The HFIAS score ranged from four to 27 (27 = most severe food insecurity). The average HFIAS score was 16.2. The survey showed that 10 households had an HFIAS score of 10 and below, and 14 had scores of 20 and above. Comparisons between the HFIAS score and household incomes showed that 34 of the households were in the lower per capita quartile (<R176.25 per month or 55% of the 2000 national poverty line). Only four households were in the upper per capita income quartile (>R528.76 per month). Generally, as household incomes increased, HFIAS scores decreased. Recipients of social grants were more food insecure on the HFIAS scale ().

Table 7: Pearson's correlation coefficients between HFIAS scores and household sources of income and food (n = 53)

Where households reported purchasing food, there was a corresponding and statistically significant increase in the HFIAS score, showing that depending on garden produce alone increased food insecurity. An increase in the number of members per garden and smaller plot sizes was also significantly related to increased food insecurity according to the HFIAS score. Visits by extension officers to community gardens decreased the HFIAS scores, showing that extension programmes have a positive effect on garden productivity.

11. Household food insecurity access prevalence

The surveyed households were grouped into food security categories (Coates et al., Citation2006). shows that 47 households were severely food insecure. None were food secure; rather, most of them were anxious and uncertain about food availability. They frequently used negative strategies that erode the possibility of improving their food security in the future.

Table 8: Proportion of households in each food security category (n = 53)

As established above, the surveyed households had low incomes, which increased their food insecurity and anxiety about food supply and frequent use of negative and erosive strategies. As the number of members of a community garden increased and plot size decreased, households experienced greater food insecurity. Eleven households in the second quartile were classified as severely food insecure. Despite relatively high incomes, two of the upper quartile income households were also classified as severely food insecure. This may indicate that an income of R528.76 per month was inadequate to meet household consumption needs.

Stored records
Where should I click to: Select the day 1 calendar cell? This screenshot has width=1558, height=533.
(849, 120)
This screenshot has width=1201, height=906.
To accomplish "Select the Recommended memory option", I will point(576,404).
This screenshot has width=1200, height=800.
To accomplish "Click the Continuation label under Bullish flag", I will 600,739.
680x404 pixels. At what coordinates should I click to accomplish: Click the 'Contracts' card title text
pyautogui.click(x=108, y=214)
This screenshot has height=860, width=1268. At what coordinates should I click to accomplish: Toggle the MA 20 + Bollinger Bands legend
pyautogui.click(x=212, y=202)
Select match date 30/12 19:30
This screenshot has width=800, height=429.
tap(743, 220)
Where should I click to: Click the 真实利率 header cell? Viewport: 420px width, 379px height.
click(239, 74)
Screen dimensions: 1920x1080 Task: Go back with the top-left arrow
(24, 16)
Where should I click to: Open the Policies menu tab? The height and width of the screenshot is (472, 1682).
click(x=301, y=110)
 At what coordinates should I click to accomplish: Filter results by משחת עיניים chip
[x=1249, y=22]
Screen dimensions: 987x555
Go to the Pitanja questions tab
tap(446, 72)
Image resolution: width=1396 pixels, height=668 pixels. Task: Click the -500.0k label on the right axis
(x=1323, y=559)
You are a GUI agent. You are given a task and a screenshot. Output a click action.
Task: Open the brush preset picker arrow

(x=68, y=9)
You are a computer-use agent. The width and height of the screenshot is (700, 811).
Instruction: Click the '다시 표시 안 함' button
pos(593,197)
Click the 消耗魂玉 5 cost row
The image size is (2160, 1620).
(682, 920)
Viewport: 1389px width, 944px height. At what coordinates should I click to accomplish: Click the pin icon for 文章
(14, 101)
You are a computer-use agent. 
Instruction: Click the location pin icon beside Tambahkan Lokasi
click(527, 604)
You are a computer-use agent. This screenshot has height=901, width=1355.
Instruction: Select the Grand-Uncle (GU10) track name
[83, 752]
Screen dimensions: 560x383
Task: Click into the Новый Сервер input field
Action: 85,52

▶ _What you need to do_
(1) Copy the part of the food insecurity text that opens with the words containing "Table 7: Pearson's correlation" and closes with "on garden productivity.", swapping "extension officers" for "agricultural advisors".
(2) Answer these questions from the food insecurity text:
(a) What was the average HFIAS score?
(b) How many surveyed households were severely food insecure?
(c) How many households in the second income quartile were classified as severely food insecure?

▶ _Task answers_
(1)
Table 7: Pearson's correlation coefficients between HFIAS scores and household sources of income and food (n = 53)

Where households reported purchasing food, there was a corresponding and statistically significant increase in the HFIAS score, showing that depending on garden produce alone increased food insecurity. An increase in the number of members per garden and smaller plot sizes was also significantly related to increased food insecurity according to the HFIAS score. Visits by agricultural advisors to community gardens decreased the HFIAS scores, showing that extension programmes have a positive effect on garden productivity.

(2)
(a) 16.2
(b) 47
(c) Eleven